AMD delivered a solid Q3 result, but the company wasn't completely happy with its performance. The transition to DDR2 memory, the introduction of its Rev F Opterons as well as the preparation of 65 nm processors created challenges, which the company said may have impacted its profitability during the quarter.
According to president Dirk Meyer, AMD "did not always have the right mix of products the customer requested" available. Interestingly that scenario could have been caused mainly by an increase in demand the company did not expect: While desktop and server/workstation processor remained in a manageable, single-digit growth pattern, AMD said that shipments and revenues of its mobile Turion 64 processors climbed more than 50% over the previous quarter. "This was more than we anticipated," said Meyer during a conference call.
In fact, the increase may have been enough to lift AMD's mobile market share during the quarter. The company did not provided exact shipment numbers of its processors.

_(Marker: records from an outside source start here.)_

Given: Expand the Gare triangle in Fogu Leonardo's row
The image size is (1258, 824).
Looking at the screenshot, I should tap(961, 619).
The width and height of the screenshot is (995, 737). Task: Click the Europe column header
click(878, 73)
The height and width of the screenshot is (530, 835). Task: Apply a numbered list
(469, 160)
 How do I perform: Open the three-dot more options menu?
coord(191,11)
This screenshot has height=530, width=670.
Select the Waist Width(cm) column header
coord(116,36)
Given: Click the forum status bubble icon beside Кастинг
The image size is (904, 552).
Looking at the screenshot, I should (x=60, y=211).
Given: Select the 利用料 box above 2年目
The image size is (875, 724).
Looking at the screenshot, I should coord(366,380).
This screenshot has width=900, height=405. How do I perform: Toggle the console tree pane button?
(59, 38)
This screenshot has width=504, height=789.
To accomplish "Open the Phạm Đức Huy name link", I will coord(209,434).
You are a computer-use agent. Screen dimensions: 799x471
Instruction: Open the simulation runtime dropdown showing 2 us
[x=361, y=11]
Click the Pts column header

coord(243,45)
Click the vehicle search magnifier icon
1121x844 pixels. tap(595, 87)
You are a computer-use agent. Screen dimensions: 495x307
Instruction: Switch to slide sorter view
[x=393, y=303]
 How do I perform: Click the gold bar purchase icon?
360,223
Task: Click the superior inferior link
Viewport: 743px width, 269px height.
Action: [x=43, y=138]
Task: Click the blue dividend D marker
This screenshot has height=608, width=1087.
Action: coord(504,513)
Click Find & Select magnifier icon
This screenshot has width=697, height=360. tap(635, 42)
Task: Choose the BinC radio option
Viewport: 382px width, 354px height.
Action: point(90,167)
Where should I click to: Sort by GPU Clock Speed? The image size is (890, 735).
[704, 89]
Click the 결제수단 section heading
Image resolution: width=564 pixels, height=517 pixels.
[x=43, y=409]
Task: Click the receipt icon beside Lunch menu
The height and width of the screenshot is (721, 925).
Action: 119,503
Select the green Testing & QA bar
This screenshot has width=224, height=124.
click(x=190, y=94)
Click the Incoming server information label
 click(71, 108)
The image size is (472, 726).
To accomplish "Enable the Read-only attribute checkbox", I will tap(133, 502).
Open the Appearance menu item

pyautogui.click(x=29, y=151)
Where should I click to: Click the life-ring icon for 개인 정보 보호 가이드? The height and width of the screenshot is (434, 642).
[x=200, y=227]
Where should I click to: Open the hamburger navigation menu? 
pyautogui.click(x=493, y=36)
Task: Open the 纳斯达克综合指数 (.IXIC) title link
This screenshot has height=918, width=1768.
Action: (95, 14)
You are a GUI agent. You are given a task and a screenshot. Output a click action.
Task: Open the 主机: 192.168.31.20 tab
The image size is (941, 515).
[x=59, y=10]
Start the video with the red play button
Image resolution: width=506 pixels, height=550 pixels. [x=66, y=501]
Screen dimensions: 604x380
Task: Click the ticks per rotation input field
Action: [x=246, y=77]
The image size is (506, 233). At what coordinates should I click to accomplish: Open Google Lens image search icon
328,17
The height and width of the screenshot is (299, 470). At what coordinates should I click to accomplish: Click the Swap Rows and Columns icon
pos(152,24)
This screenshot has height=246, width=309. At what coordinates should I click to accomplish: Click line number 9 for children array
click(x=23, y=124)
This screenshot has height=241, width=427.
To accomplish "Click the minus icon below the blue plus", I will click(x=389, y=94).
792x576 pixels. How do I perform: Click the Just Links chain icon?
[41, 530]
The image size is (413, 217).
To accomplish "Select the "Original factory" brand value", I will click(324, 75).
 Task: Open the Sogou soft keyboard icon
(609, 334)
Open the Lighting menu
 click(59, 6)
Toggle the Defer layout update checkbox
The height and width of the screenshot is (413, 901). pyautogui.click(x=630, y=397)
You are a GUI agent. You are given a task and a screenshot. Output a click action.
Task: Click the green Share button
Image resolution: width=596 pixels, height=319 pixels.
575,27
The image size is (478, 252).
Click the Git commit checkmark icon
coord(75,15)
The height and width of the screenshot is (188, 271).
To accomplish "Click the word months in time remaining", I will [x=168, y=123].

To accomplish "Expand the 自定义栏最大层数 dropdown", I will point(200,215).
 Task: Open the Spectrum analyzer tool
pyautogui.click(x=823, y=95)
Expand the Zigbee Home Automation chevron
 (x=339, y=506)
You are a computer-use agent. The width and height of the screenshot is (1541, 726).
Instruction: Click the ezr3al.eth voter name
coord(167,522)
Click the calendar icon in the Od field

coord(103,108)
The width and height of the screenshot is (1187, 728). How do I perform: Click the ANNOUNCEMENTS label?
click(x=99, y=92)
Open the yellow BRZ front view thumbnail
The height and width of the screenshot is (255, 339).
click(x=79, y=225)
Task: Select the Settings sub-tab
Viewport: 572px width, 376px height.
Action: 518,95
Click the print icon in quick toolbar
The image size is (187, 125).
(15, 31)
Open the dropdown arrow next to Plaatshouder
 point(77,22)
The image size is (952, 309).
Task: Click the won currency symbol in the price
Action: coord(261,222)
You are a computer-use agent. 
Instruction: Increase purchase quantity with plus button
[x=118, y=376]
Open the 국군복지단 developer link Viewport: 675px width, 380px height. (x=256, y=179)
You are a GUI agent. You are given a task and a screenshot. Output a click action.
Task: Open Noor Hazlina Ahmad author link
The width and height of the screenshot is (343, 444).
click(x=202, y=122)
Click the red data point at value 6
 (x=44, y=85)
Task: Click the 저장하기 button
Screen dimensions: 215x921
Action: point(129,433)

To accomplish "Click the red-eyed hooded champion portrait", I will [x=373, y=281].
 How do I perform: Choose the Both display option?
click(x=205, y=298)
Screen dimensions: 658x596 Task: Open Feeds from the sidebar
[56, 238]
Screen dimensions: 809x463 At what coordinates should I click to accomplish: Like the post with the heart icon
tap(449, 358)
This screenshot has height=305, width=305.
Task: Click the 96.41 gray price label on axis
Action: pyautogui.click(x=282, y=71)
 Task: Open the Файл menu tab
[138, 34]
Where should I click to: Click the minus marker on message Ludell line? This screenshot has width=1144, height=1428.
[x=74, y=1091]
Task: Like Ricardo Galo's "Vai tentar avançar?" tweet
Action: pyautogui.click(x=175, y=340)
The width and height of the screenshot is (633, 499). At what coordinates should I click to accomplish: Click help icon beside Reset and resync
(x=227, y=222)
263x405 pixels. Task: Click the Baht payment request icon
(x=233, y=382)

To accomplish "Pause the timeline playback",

Responding to a question from an analyst, Meyer confirmed that Intel's recently launched Xeon 5100 processors (Woodcrest core) already have impacted the lower-end of the server and workstation market: "We are facing a bit more competition in the 2P category," the executive said.
AMD confirmed that it will ship its first 65 nm processors during Q4 and plans to have completed the transition from 90 nm to 65 nm processors by mid of next year.